*** Opening Provided entries ***

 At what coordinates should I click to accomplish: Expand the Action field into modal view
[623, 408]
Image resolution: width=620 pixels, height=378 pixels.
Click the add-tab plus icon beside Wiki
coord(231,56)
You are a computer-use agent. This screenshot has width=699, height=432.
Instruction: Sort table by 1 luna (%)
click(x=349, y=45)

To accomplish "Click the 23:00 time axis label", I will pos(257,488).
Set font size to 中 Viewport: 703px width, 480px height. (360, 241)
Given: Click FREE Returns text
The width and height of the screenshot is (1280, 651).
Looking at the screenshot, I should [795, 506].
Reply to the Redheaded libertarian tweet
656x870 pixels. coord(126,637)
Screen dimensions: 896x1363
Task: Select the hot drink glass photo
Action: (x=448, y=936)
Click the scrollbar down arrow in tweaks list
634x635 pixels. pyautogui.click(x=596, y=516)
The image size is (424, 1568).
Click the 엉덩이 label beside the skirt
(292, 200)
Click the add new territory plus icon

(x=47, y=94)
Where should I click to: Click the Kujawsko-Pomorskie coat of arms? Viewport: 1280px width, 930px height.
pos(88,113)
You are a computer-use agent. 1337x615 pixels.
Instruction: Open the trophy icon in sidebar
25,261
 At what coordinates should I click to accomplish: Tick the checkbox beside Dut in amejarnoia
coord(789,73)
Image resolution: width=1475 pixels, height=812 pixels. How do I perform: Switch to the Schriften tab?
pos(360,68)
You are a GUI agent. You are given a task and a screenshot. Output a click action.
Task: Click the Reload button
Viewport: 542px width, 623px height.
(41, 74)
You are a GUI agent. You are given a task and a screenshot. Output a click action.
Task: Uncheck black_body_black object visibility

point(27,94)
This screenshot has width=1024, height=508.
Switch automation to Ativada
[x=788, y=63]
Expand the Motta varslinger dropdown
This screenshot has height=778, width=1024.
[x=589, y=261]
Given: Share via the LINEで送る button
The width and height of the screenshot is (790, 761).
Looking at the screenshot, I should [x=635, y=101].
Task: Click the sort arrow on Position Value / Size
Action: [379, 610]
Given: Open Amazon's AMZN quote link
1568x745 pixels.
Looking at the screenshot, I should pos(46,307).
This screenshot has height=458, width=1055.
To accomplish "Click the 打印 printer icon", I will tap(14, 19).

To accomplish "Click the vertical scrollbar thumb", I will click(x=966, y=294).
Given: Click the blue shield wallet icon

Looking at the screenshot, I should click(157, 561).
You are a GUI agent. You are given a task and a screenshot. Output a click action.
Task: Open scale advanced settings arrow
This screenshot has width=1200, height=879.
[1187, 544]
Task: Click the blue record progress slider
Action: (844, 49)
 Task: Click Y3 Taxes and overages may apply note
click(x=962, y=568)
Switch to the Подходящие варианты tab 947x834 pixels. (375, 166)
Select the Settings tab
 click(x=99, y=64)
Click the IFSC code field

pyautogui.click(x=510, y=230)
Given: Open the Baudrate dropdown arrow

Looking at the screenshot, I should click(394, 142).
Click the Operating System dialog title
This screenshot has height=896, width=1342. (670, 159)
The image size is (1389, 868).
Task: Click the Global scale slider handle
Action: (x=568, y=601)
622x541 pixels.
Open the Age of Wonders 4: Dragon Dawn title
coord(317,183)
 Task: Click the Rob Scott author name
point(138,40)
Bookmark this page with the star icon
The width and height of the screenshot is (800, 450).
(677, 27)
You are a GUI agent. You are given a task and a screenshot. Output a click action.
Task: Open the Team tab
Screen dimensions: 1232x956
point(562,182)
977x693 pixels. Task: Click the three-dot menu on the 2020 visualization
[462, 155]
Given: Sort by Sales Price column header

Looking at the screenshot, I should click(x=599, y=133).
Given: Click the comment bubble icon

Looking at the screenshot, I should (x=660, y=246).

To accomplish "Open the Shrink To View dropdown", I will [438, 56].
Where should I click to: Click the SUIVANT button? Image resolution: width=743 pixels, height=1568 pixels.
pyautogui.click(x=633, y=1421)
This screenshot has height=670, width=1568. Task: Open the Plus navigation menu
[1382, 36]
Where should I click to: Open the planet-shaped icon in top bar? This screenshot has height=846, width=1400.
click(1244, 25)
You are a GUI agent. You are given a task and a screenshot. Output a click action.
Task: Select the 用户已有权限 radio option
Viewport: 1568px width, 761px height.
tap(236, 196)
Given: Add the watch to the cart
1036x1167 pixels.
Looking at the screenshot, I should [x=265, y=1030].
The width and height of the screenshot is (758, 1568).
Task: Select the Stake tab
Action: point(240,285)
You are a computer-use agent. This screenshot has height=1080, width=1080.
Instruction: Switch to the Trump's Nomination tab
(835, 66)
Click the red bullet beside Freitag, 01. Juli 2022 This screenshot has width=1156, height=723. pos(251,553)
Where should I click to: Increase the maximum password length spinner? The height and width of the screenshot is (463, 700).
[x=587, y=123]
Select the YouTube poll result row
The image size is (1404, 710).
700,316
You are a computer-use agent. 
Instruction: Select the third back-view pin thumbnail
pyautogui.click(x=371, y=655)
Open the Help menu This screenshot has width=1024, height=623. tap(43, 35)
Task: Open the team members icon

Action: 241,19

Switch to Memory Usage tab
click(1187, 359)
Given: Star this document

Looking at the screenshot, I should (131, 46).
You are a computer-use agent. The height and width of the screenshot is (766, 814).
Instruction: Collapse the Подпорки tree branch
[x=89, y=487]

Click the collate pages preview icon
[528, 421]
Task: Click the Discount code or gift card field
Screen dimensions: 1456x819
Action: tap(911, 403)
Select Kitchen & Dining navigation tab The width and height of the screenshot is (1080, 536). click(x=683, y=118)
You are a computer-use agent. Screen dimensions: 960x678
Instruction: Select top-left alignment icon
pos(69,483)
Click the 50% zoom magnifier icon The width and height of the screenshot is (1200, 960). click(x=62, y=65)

*** Closing Provided entries ***

Your objective ::
Whatever the entries above contain, reproduce all of them exactly.

Answer space ::
 At what coordinates should I click to accomplish: Expand the Action field into modal view
[623, 408]
Image resolution: width=620 pixels, height=378 pixels.
Click the add-tab plus icon beside Wiki
coord(231,56)
You are a computer-use agent. This screenshot has width=699, height=432.
Instruction: Sort table by 1 luna (%)
click(x=349, y=45)

To accomplish "Click the 23:00 time axis label", I will pos(257,488).
Set font size to 中 Viewport: 703px width, 480px height. (360, 241)
Given: Click FREE Returns text
The width and height of the screenshot is (1280, 651).
Looking at the screenshot, I should [795, 506].
Reply to the Redheaded libertarian tweet
656x870 pixels. coord(126,637)
Screen dimensions: 896x1363
Task: Select the hot drink glass photo
Action: (x=448, y=936)
Click the scrollbar down arrow in tweaks list
634x635 pixels. pyautogui.click(x=596, y=516)
The image size is (424, 1568).
Click the 엉덩이 label beside the skirt
(292, 200)
Click the add new territory plus icon

(x=47, y=94)
Where should I click to: Click the Kujawsko-Pomorskie coat of arms? Viewport: 1280px width, 930px height.
pos(88,113)
You are a computer-use agent. 1337x615 pixels.
Instruction: Open the trophy icon in sidebar
25,261
 At what coordinates should I click to accomplish: Tick the checkbox beside Dut in amejarnoia
coord(789,73)
Image resolution: width=1475 pixels, height=812 pixels. How do I perform: Switch to the Schriften tab?
pos(360,68)
You are a GUI agent. You are given a task and a screenshot. Output a click action.
Task: Click the Reload button
Viewport: 542px width, 623px height.
(41, 74)
You are a GUI agent. You are given a task and a screenshot. Output a click action.
Task: Uncheck black_body_black object visibility

point(27,94)
This screenshot has width=1024, height=508.
Switch automation to Ativada
[x=788, y=63]
Expand the Motta varslinger dropdown
This screenshot has height=778, width=1024.
[x=589, y=261]
Given: Share via the LINEで送る button
The width and height of the screenshot is (790, 761).
Looking at the screenshot, I should [x=635, y=101].
Task: Click the sort arrow on Position Value / Size
Action: [379, 610]
Given: Open Amazon's AMZN quote link
1568x745 pixels.
Looking at the screenshot, I should pos(46,307).
This screenshot has height=458, width=1055.
To accomplish "Click the 打印 printer icon", I will tap(14, 19).

To accomplish "Click the vertical scrollbar thumb", I will click(x=966, y=294).
Given: Click the blue shield wallet icon

Looking at the screenshot, I should click(157, 561).
You are a GUI agent. You are given a task and a screenshot. Output a click action.
Task: Open scale advanced settings arrow
This screenshot has width=1200, height=879.
[1187, 544]
Task: Click the blue record progress slider
Action: (844, 49)
 Task: Click Y3 Taxes and overages may apply note
click(x=962, y=568)
Switch to the Подходящие варианты tab 947x834 pixels. (375, 166)
Select the Settings tab
 click(x=99, y=64)
Click the IFSC code field

pyautogui.click(x=510, y=230)
Given: Open the Baudrate dropdown arrow

Looking at the screenshot, I should click(394, 142).
Click the Operating System dialog title
This screenshot has height=896, width=1342. (670, 159)
The image size is (1389, 868).
Task: Click the Global scale slider handle
Action: (x=568, y=601)
622x541 pixels.
Open the Age of Wonders 4: Dragon Dawn title
coord(317,183)
 Task: Click the Rob Scott author name
point(138,40)
Bookmark this page with the star icon
The width and height of the screenshot is (800, 450).
(677, 27)
You are a GUI agent. You are given a task and a screenshot. Output a click action.
Task: Open the Team tab
Screen dimensions: 1232x956
point(562,182)
977x693 pixels. Task: Click the three-dot menu on the 2020 visualization
[462, 155]
Given: Sort by Sales Price column header

Looking at the screenshot, I should click(x=599, y=133).
Given: Click the comment bubble icon

Looking at the screenshot, I should (x=660, y=246).

To accomplish "Open the Shrink To View dropdown", I will [438, 56].
Where should I click to: Click the SUIVANT button? Image resolution: width=743 pixels, height=1568 pixels.
pyautogui.click(x=633, y=1421)
This screenshot has height=670, width=1568. Task: Open the Plus navigation menu
[1382, 36]
Where should I click to: Open the planet-shaped icon in top bar? This screenshot has height=846, width=1400.
click(1244, 25)
You are a GUI agent. You are given a task and a screenshot. Output a click action.
Task: Select the 用户已有权限 radio option
Viewport: 1568px width, 761px height.
tap(236, 196)
Given: Add the watch to the cart
1036x1167 pixels.
Looking at the screenshot, I should [x=265, y=1030].
The width and height of the screenshot is (758, 1568).
Task: Select the Stake tab
Action: point(240,285)
You are a computer-use agent. This screenshot has height=1080, width=1080.
Instruction: Switch to the Trump's Nomination tab
(835, 66)
Click the red bullet beside Freitag, 01. Juli 2022 This screenshot has width=1156, height=723. pos(251,553)
Where should I click to: Increase the maximum password length spinner? The height and width of the screenshot is (463, 700).
[x=587, y=123]
Select the YouTube poll result row
The image size is (1404, 710).
700,316
You are a computer-use agent. 
Instruction: Select the third back-view pin thumbnail
pyautogui.click(x=371, y=655)
Open the Help menu This screenshot has width=1024, height=623. tap(43, 35)
Task: Open the team members icon

Action: 241,19

Switch to Memory Usage tab
click(1187, 359)
Given: Star this document

Looking at the screenshot, I should (131, 46).
You are a computer-use agent. The height and width of the screenshot is (766, 814).
Instruction: Collapse the Подпорки tree branch
[x=89, y=487]

Click the collate pages preview icon
[528, 421]
Task: Click the Discount code or gift card field
Screen dimensions: 1456x819
Action: tap(911, 403)
Select Kitchen & Dining navigation tab The width and height of the screenshot is (1080, 536). click(x=683, y=118)
You are a computer-use agent. Screen dimensions: 960x678
Instruction: Select top-left alignment icon
pos(69,483)
Click the 50% zoom magnifier icon The width and height of the screenshot is (1200, 960). click(x=62, y=65)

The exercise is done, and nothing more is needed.